To help combat the opioid epidemic, Dr. Scott Gottlieb, commissioner of the U.S. Food and Drug Administration, and U.S. Sen. Michael Bennet on Tuesday visited the Emergency Room at UCHealth’s University of Colorado Hospital to learn about opioid prescribing guidelines and see a one-click innovation that helps doctors instantly see patients’ history of pain medication prescriptions.
Emergency departments throughout the UCHealth system are among the first providers in the nation who can access the one-click tool.
“We’re on the front lines of the opioid epidemic,” Dr. Richard Zane, UCHealth’s Executive Director of Emergency Services and Chair of the Department of Emergency Medicine at the Colorado School of Medicine, told Gottlieb and Bennet. “It’s really a scourge.”
Zane said he used to study weapons of mass destruction and that opioids are a perfect weapon because they’re so addictive, accessible and destructive.
Throughout UCHealth, doctors are using new guidelines to prescribe opioid pain medications less often. When they do think opioids are warranted, they’re also prescribing fewer pills. At the same time, UCHealth is one of the only academic medical systems in the country now doing random drug testing on doctors and staff members to ensure that staff members are avoiding opioids and providing the safest care for patients.
At University of Colorado Hospital, the percentage of patients leaving the ER with a prescription for pain medication has dropped from 20 percent about three years ago to about 12 percent now.
“Can that number go lower?” asked Sen.

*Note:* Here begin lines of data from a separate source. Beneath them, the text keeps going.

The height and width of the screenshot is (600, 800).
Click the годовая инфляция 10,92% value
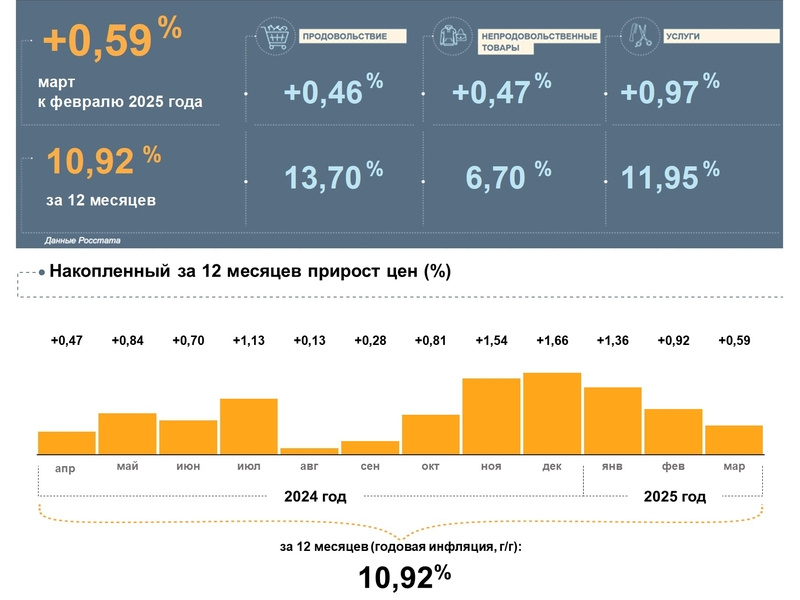click(x=403, y=575)
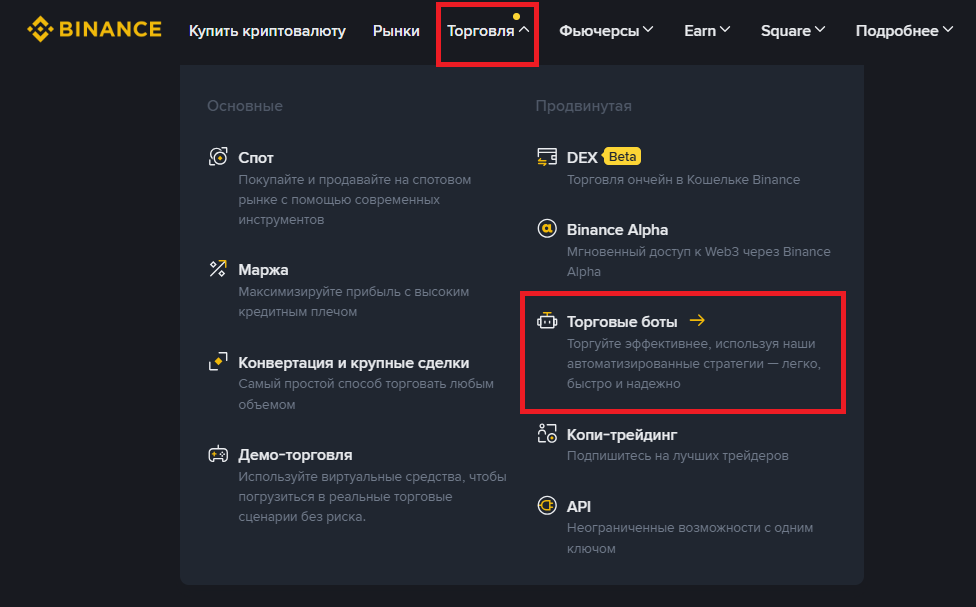Image resolution: width=976 pixels, height=607 pixels.
Task: Expand the Square menu
Action: 793,31
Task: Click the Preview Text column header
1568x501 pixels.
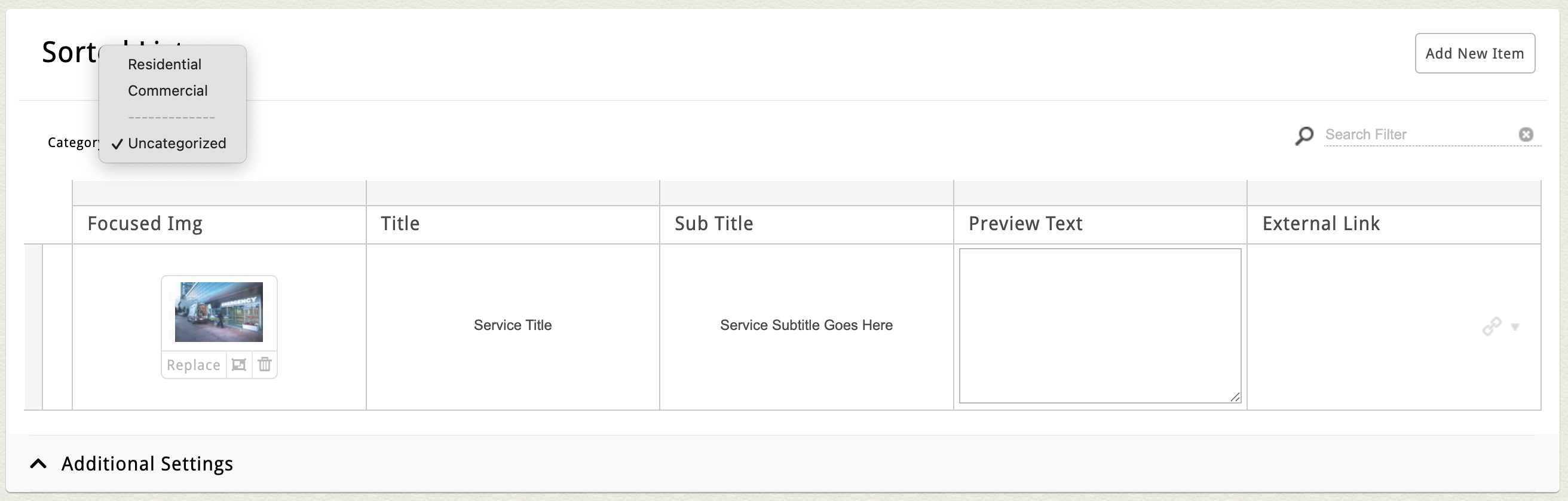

Bennet. “What’s the answer for exposing fewer people?”
Zane pointed to the one-click innovation as a tool that could drive opioid prescriptions even lower.

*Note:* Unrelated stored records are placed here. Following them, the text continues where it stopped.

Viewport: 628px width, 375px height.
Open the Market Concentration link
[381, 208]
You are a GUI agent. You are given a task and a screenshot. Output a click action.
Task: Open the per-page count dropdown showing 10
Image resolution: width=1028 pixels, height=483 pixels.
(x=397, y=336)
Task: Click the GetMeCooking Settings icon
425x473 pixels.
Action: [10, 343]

Dr. Jason Hoppe, an Emergency Medicine physician, worked with state managers of the Colorado Prescription Drug Monitoring Program to help design the new system. Colorado, like most states, has had a drug monitoring program for several years, but it hasn’t been easy to use.

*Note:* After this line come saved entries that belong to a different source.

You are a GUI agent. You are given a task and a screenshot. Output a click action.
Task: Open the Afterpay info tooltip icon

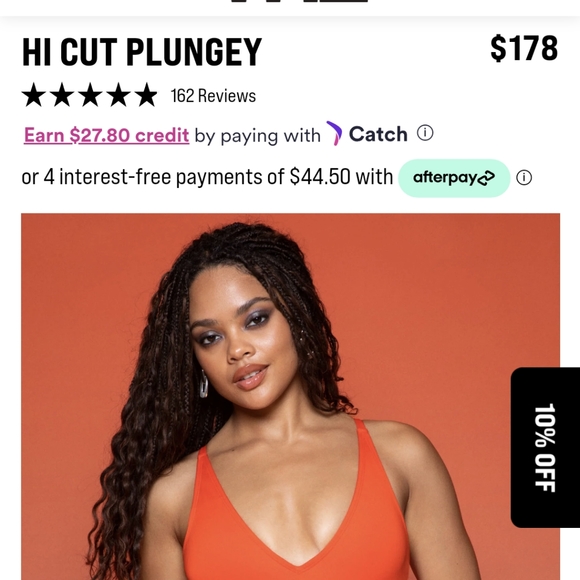pos(524,178)
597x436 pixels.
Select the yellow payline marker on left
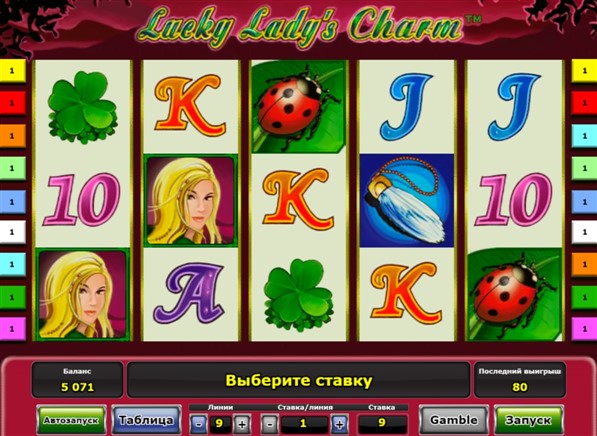tap(13, 70)
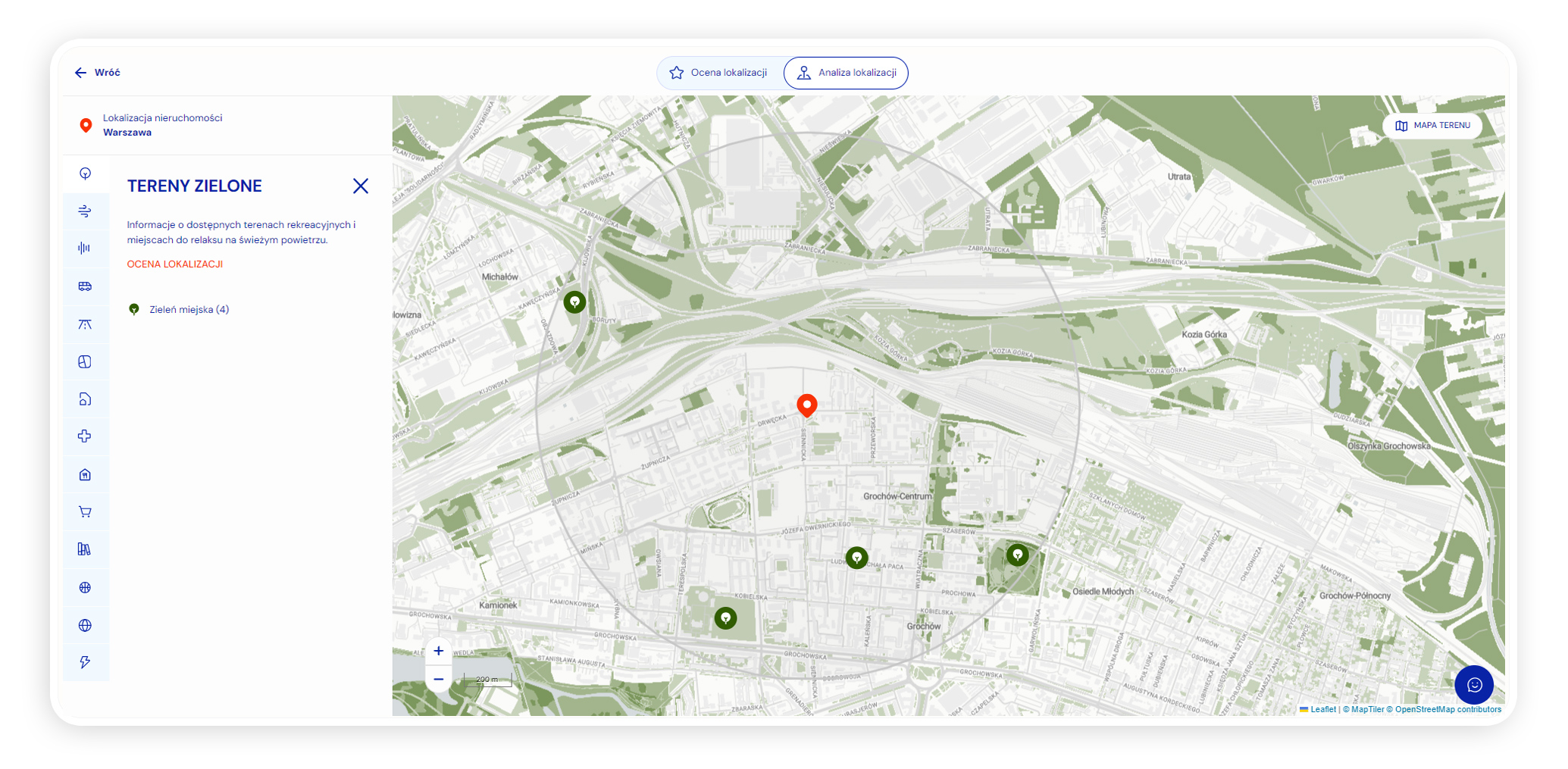Select the roads highway icon in sidebar
The width and height of the screenshot is (1568, 769).
click(85, 324)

“Previously, it took three to five minutes and seven to 35 clicks to get in,” Dr. Hoppe said of the drug monitoring program.
Now the prescription records are tied in with patient records. With a single click, ER docs can see exactly how many prescriptions a patient has filled at various locations throughout the state.
People struggling with addiction sometimes “doctor shop” to access as many pills as possible.
The new system allows providers to immediately determine if they are caring for a high-risk patient. An earlier study at University of Colorado Hospital found that among patients who had not been taking opioid medications, 17 percent who received hospital prescriptions were still on opioids a year later. Therefore, preventing unnecessary prescriptions can help decrease future use and improve patient safety.
Hoppe and state officials received a federal grant and will be tracking what happens with the new system. They’re already finding that ER docs are clicking much more often on the prescription database. They also will be following up to see if patients are using opioids after ER visits.
Hoppe and Zane both said that making decisions about opioid prescriptions is one of the greatest challenges for ER providers.
Hoppe said he cares for patients who tell him that if they can’t get prescription opioids, they’ll switch to heroin instead. Rather than responding with a prescription for opioid medications, Hoppe said he tries to offer those patients access to treatment for addiction or help with alternative treatments for pain. Throughout the UCHealth System, providers are using a variety of alternatives including physical therapy, rehabilitation, massage treatments and non-opioid relief.
“These are always hard conversations,” Hoppe said.